Training without paddling?

Do you think you can train for a race without actually paddling.

It is way to cold and snowy, (but not enough snow for x-country skiing) to get into a yak and paddle, but I want to race in a 13 miler in the beginning of Feb.

My game plan which I have already started is aerobic training on my wind trainer, working up to as long a period as I can take spinning in a 53/13. Right now that is two minutes on and then three in a lower gear.

Then on alternate days doing upper body workouts.

I am never too competetive, since I will be paddling my heavy plastic Eclipse, but I just don’t want to be left sucking hind wind.

Has anyone else ever done this, and is there anything else I should add?



indoor training
I have a Concept2 rowing machine with the Vermont Waterways canoe paddling adapter.

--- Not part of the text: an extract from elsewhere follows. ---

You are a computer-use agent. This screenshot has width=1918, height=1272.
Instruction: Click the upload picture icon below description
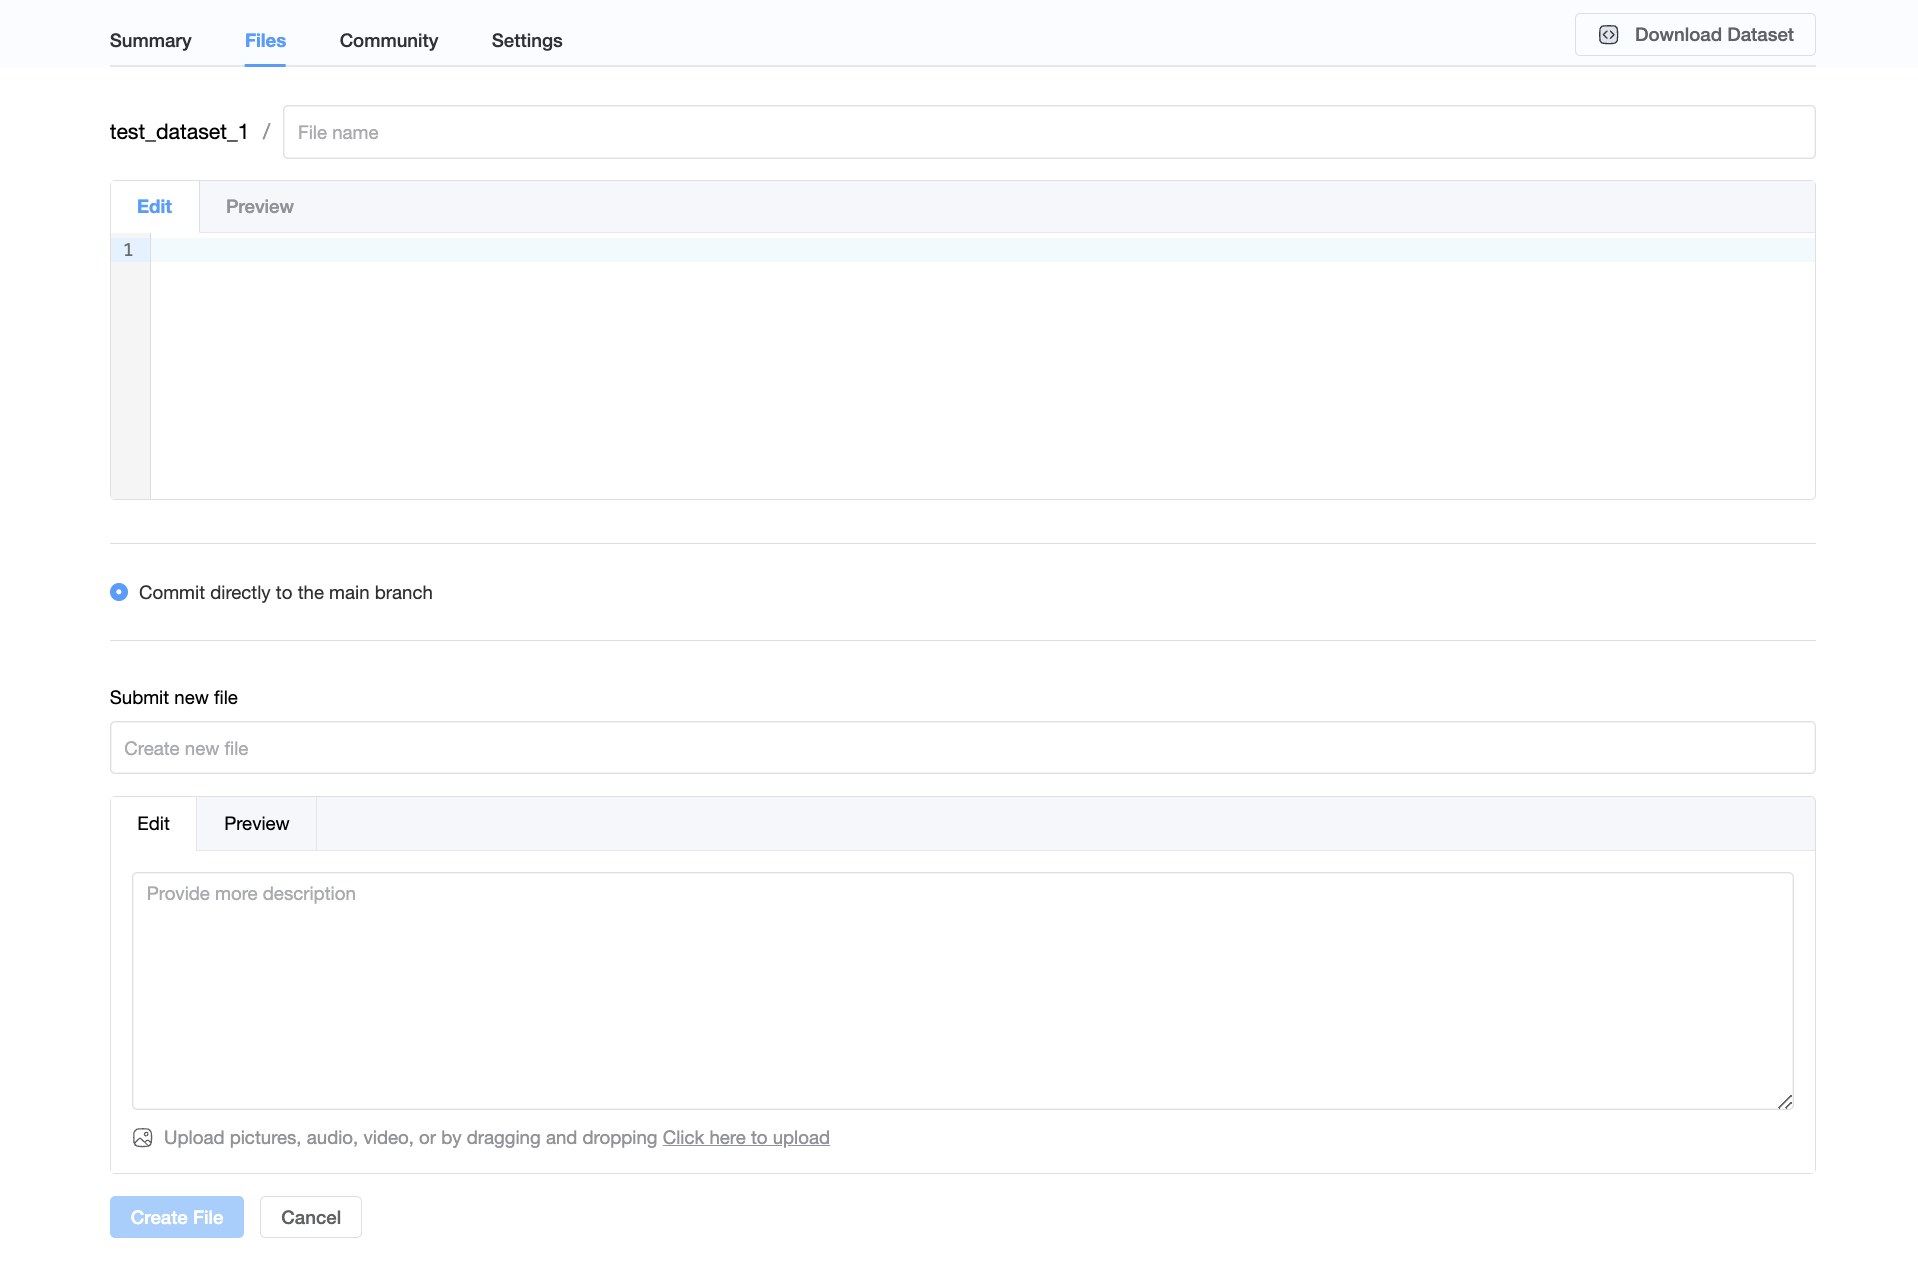(x=143, y=1138)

It seems to work really well. They also make a kayak paddling adapter, but I’ve never tried one of them. Speedstroke also makes a kayak paddling trainer. I thought someone on this board said they had ordered one of the Speedstroke trainers. Both of these are rather pricey options. In the past, I’ve just tried to figure out weight lifting and other exercises that come as close as possible to mimicking the paddling action and combining those with some aerobic work on a stepper or bicycle wind trainer or something like that. I figure that anything I do is better than nothing.

as part of my on going 2 years now, new years resolution ( I never accomplished what i wanted to do in 03!!!). I Mt-bike as my training, I know its not paddling but it keeps the weight down and the heart rate up, and its a blast. also its easier for me as I just ride out my garage and hit the trails across the street, wish I lived on the water. The base gym has some very nice equipment, but I get bored when the scenery doesn’t change, and then there is the commute to and from the gym, and fighting the crowds of folks if you go at the wrong times. I would really like to know how I can get my Local Y to allow me to bring my yak in to the pool for Roll practice!! I wish the base had an indoor pool…

Paddleone is a company out of Quebec builing very good canoe AND kayak trainers, designed by world class racer Patrick Lynch. Can’t think of the website offhand but I’m sure it will turn up on a google search.

A friend of mine has the canoeing model and I’m planning on getting the K1 trainer myself.

Cheers…Joe O’

Time is short
DO anything aerobic so you current fitness doesn’t slide, and you so maybe gain some. Either something you can maintain for the 2-3 hours of the race at that pace/heart rate - or more intense for less time (or both). Cycling is good, as is running. If too cold for that - I’d suggst indoor aerobics. Taebo and such give a pretty decent overall toning/flex workout and really hit the abs. All this transfers pretty directly to paddling. If you’re not doing the “Advanced” it isn’t enough - but better than nothing.

Some upper body resistence work could benefit too - just not so much that you risk a shoulder or something this close to the race. Dumbell routines are good. Rather that lift to a set schedule - try doing it to recovery. In other words, you work out - next day you feel sore - then don’t lift again until soreness is completely gone. Otherwise you aren’t maximizing muscle repair and can lose ground.

Stretching/yoga also helpful, particulary as a post aerobic cool down.

Take the week before off to ensure full recovery/repair of all systems!

See ya there!

I’ve been indoor rowing
on the concept2 rower. They have a great website with lots of training information. If you have access to one at a gym, you may find you like it-I did and now I am hooked!

It seemed that I could paddle with less effort and more efficiency when I did get a chance to head out with some paddling friends over the holidays. They were paddling an artic tern and a QCC 600 and I was paddling my pungo due to a toe injury. We were not racing, but I had no trouble keeping up. One of my fellow paddlers from that day recently posted that he has now started using the concept2 so he can keep up with me next time:)

That said, anything aerobic will probably meet your needs.

Row row row your machine
I’ve also found that using an indoor rowing machine is the best training for paddling without actually having a paddle in your hands. It works your arms, abs, and legs, and also provides an intense (more intense than paddling even) cardiovascular workout. Having some tunes is essential though – as it gets to be drudgery pretty fast otherwise.

If You Have Enough Snow…
the cross country skiing is a superb choice. The poling motion works a number of the muscle groups used for paddling, back, lats, etc. The diagonal stride is helpful for LSD work (long steady/slow distance); skate skiing is just an all around power workout. When it’s cold but no snow, I take to mountain biking-great workout. I’ve also been working the weights, wind trainer and concept ergometer for cardio work, when i can’t get out to ride. Last week taped ankle weights to the ends of a short section of broomstick, and have been practicing my forward stroke sitting up on the coffee table, watching tv. Feel it in my shoulders from holding the ‘paddle’ up, and my side muscles (obliques, etc.) felt sore after the repeated rotation. Can you tell it’s winter here in the Northeast?